Notation: (i) \(c[S]\): complement of the index set \(S\), (ii) \(u_{I}\) (or \(u_{\phi ,I}\)): sub-vector of vector \(u\) (or \(u_{\phi }\)) with elements in the index set \(I\), (iii) \(U_{\phi ,I,J}\): sub-matrix of matrix \(U_{\phi }\) with row indices in index set \(I\) and column indices in index set \(J\). Conditional distribution of \(\phi _{S}\) is proportional to the complete conditional distribution of \(\phi \) when \(\phi _{c[S]}\) is remains constant. Then, with \(c_{\phi ,S} = d_{S}' \varGamma _{\phi ,S,S}^{-1} d_{S},\) we have

$$\begin{aligned}&p(\phi _{S} \mid \; \phi _{c[S]},y,\mu ,\tau ^2,m,\rho ,\sigma ^2) \;\; \propto \;\; |\varOmega _{\phi }|^{1/2} \; \exp { \left\{ -\frac{1}{2} \; \left( \phi ' Q_{\phi } \phi - 2 \phi ' b_{\phi } + c_{\phi } \right) \right\} } \\&\quad \propto \, |\varOmega _{\phi }|^{1/2} \, \exp {\left[ - \frac{1}{2} \left\{ \phi _{S}' \ Q_{\phi ,S,S} \ \phi _{S} - 2 \phi _{S}' \ (b_{\phi ,S} - Q_{\phi ,S,c[S]} \ \phi _{S}) + c_{\phi ,S} \right\} \right] }. \end{aligned}$$

8.3 A note on an alternative SVSAR formulation

As noted in the concluding remarks of Sect. 7, a possible alternative formulation of spatially varying SAR models would involve replacing the \(\phi _i\) with \(\phi _j\) in our model of Eq. (7).
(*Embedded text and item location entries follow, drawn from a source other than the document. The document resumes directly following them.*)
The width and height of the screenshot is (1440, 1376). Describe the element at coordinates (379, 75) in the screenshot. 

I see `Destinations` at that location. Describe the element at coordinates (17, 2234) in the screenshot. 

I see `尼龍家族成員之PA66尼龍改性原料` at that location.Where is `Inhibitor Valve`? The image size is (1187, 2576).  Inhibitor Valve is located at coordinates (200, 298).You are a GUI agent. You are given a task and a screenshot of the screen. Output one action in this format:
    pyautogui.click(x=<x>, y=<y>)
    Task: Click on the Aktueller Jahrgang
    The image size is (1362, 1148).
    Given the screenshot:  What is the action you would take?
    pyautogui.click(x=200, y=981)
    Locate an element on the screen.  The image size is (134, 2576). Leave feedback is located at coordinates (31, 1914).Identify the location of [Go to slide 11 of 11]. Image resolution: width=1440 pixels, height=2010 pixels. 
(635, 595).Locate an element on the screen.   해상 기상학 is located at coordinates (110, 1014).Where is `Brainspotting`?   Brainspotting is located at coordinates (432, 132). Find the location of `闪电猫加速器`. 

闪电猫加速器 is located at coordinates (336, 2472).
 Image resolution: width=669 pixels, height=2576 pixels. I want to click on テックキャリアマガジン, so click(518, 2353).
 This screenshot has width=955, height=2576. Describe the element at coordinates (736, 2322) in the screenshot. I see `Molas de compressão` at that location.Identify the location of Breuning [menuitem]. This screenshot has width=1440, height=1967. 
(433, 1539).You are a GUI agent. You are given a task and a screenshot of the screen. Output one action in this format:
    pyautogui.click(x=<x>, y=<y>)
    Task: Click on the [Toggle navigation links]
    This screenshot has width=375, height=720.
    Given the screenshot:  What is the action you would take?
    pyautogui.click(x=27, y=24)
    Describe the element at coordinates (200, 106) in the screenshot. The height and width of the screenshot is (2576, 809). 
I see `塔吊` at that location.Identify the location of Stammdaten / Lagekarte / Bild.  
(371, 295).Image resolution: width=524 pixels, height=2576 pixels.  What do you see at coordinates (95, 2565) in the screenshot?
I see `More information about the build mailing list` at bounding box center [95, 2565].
This can be referred to as a “source-dependent” model compared to our “target-dependent” model. The precision matrix in this case takes the form

$$\begin{aligned} \varOmega _{\phi }&= (I_n - \tilde{W} \varDelta _{\phi })' \Gamma ^{-1}_{\phi } (I_n - \tilde{W} \varDelta _{\phi }) \\&= \Gamma ^{-1}_{\phi } - \varDelta _{\phi } \tilde{W}' \Gamma ^{-1}_{\phi } - \Gamma ^{-1}_{\phi } \tilde{W} \varDelta _{\phi } + \varDelta _{\phi } \tilde{W}' \Gamma ^{-1}_{\phi } \tilde{W} \varDelta _{\phi }, \end{aligned}$$

which leads to

$$\begin{aligned} Q_{ij}&= - \left( \tau _i^{-2} \phi _j \frac{w_{ij}}{\, w_{i+}} + \tau _j^{-2}\phi _i \frac{w_{ji}}{ \, w_{j+}} \right) + \sum _k \tau _k^{-2} \phi _i \phi _j \, \frac{w_{ki} \, w_{kj}}{\, w_{k+}^2}, \\ Q_{ii}&= \tau _i^{-2} + \sum _k \tau _k^{-2} \phi _i \phi _j \, \frac{w_{ki}^2}{\ w_{k+}^2}. \end{aligned}$$

However, this leads to a specification we regard as less natural while also being less conducive to imposing local smoothness; We can no longer, for example, easily link variability (the \(\tau ^2_i\)) with the local dependence parameters (the \(\phi _i\) in our model). This fact is quantitatively supported by our experiments with synthetic data, where the DIC for the source-dependent SVSAR model is significantly larger than for our target-dependent SVSAR model. Hence, although both models fit the inhomogeneous spatial fields better than a basic SAR model, we have not taken this exploration further.